WHAT THE TASK REQUIRES: Continue the advice on answering the investment banking interview question "Why do you want to work for The Firm?", starting after its last sentence.

QUOTED TEXT:
A very common investment banking interview question is :

“Why do you want to work for The Firm?”

As you know, the interviewers have heard hundreds versions of the answer already. Your objective here is not to answer the question “right” but to answer the question “in a likeable way”. It is a simple question that requires a simple answer:

“I like The Firm because it offers the best starting salary for graduates”

Believe me, this answer will appear in everyone’s mind (including both you and your interviewer) when this question is raised. So no need to avoid it, the key here is how you position yourself. There is nothing wrong with the desire for a well-paying job. More than any other professions in the world, bankers are highly money-oriented. Your interviewer, himself, thought about the salary as well when he was in your shoes 10 years ago.

However, to answer well “why this firm” question, don't stop at just giving out the money part! Ask yourself a deeper question:

“Why are you interested in a high salary?”

MATERIAL:

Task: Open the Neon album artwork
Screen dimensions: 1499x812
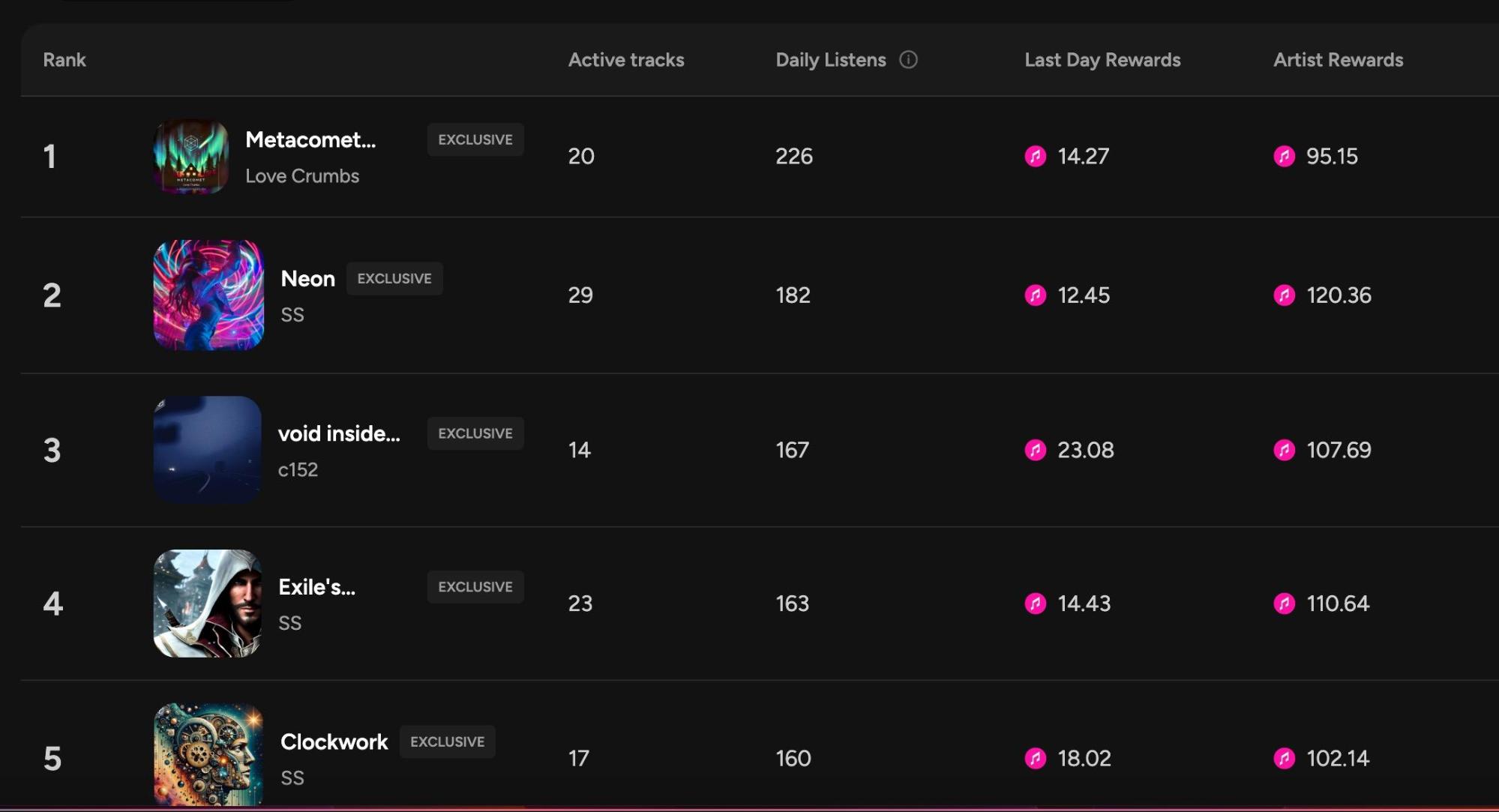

TASK RESULT:
One of the good answers here is:

“I want to be the best performer in any environment I’m in. And in the business world, money is clearly an indicator of a successful, professional performer”

In this way, you show how ambitious and hungry you are for being a stellar performer (which is absolutely true!), and investment bankers love that. What else?

“I like the firm because it is the leading brand in the investment banking industry, people working there are the best of the best, working with them helps you grow up, develop the winning mindset and map your career path for the rest of my life”

You score it big here by demonstrating that you are a forward looking, ambitious and a people person! One likely follow-up question is:

“Do you know any of us well?”

Well, to be frank, if you don’t, say you don’t. In fact, you don’t have to. What you have to do is show your interest in knowing them.

“I haven’t known anyone well enough to mention here but I would love to, this assessment is a chance for me to know more about your company. I take this as a two-way process. If I luckily get through this round then it proves that my positive impression of your working environment is possibly right”

Once again, keep in mind that you are not in a lower position than your assessor. A good candidate is as valuable to him/her as a good offer is to a candidate. Why lower your position?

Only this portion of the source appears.